Her family history was significant for heart disease in her mother, brother, aunt, uncles, and grandfather and tuberculosis in a great aunt.
In addition to treatment with prednisone daily at 5 mg (she was subsequently switched to hydrocortisone (HC) at a dose of 20 mg daily), medications included Azmacort, Nasonex, albuterol, a statin plus Zetia and niacin, Vivelle-Dot estrogen replacement, calcium, and multivitamins.

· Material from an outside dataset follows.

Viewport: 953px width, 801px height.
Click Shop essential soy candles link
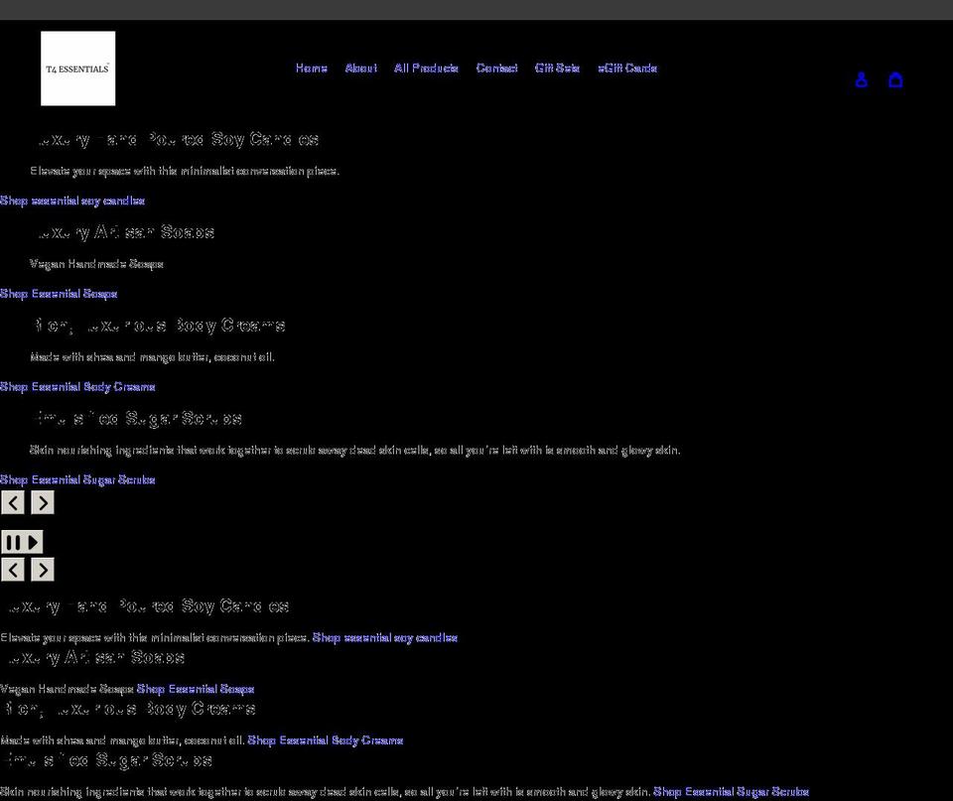click(x=71, y=200)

On physical exam she was normotensive, blood pressure was 136/69 mmHg, pulse 80, respirations 16, weight 156 lbs, and height 5ʹ8ʺ. Head, ears, eyes, nose, and throat (HEENT) exam revealed a temporal visual field (VF) deficit in the right eye and a formal VF exam indicated right temporal field restriction (Fig. 4.2). The remainder of her HEENT exam was unremarkable with extraocular movements and cranial nerves grossly intact. Pituitary function testing was performed including cortrosyn stimulation testing for adrenal insufficiency (AI); after holding HC for 24 h, AI was confirmed (Table 4.1). A diagnosis of central hypothyroidism with low free T4 and inappropriately low TSH was evident and treatment with levothyroxine was initiated. Growth hormone (GH) deficiency was suspected based on low insulin growth factor-1 (IGF-1); prolactin (PRL) was low. Based on a presumed diagnosis of nonfunctioning pituitary adenoma, the patient underwent transsphenoidal surgery (TSS) for optic chiasm decompression. In retrospect, a few MR imaging features were possibly suggestive of hypophysitis such as mild stalk thickening, sellar mass with cystic areas, and a vague ring enhancement; these are not very specific and her atypical clinical presentation in addition to VF loss warranted optic chiasmal decompression and at least a biopsy for final diagnosis. Classic features of MR imaging in hypophysitis include the presence of a “dural tail” (enhanced tissue along the dura mater), the absence of mucosal thickening in the sphenoid sinus, isointensity with gray matter on T1-weighted images, and marked homogeneous or heterogeneous enhancement by gadolinium (Table 4.2).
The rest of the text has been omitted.